» Assignment:
Copy the entries exactly. Their pictures do not belong in the copy.

---+---

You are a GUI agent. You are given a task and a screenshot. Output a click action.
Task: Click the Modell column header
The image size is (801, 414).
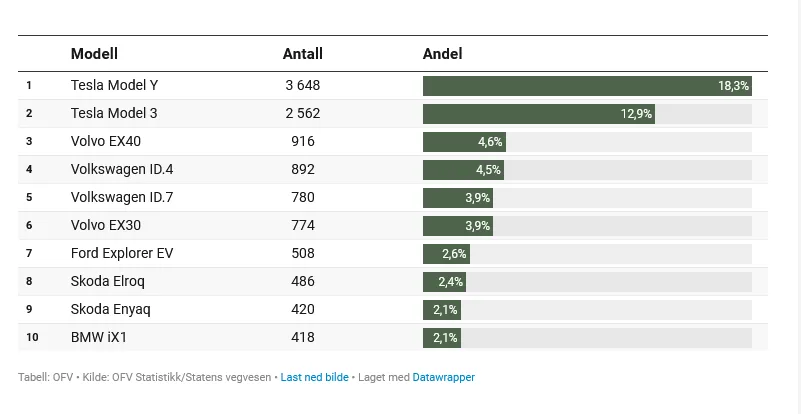point(94,54)
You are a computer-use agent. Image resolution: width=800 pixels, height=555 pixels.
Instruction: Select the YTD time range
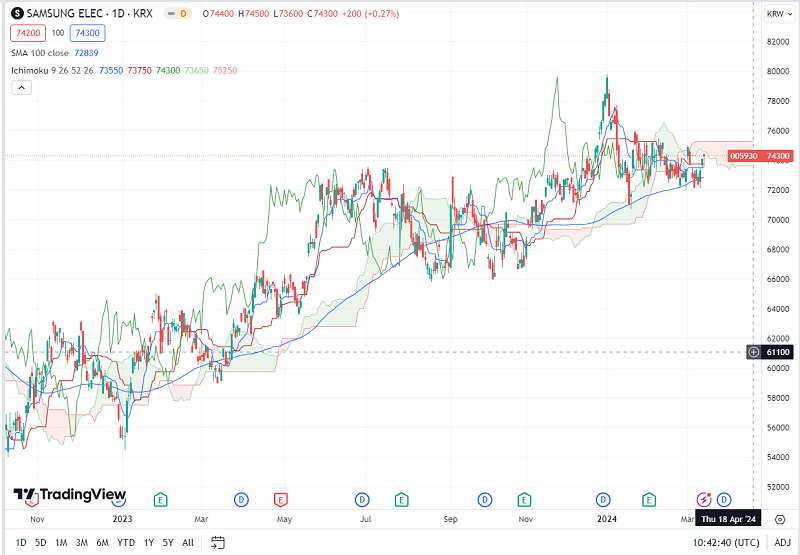click(126, 542)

---+---

» Expected answer:
You are a GUI agent. You are given a task and a screenshot. Output a click action.
Task: Click the Modell column header
The image size is (801, 414).
point(94,54)
You are a computer-use agent. Image resolution: width=800 pixels, height=555 pixels.
Instruction: Select the YTD time range
click(126, 542)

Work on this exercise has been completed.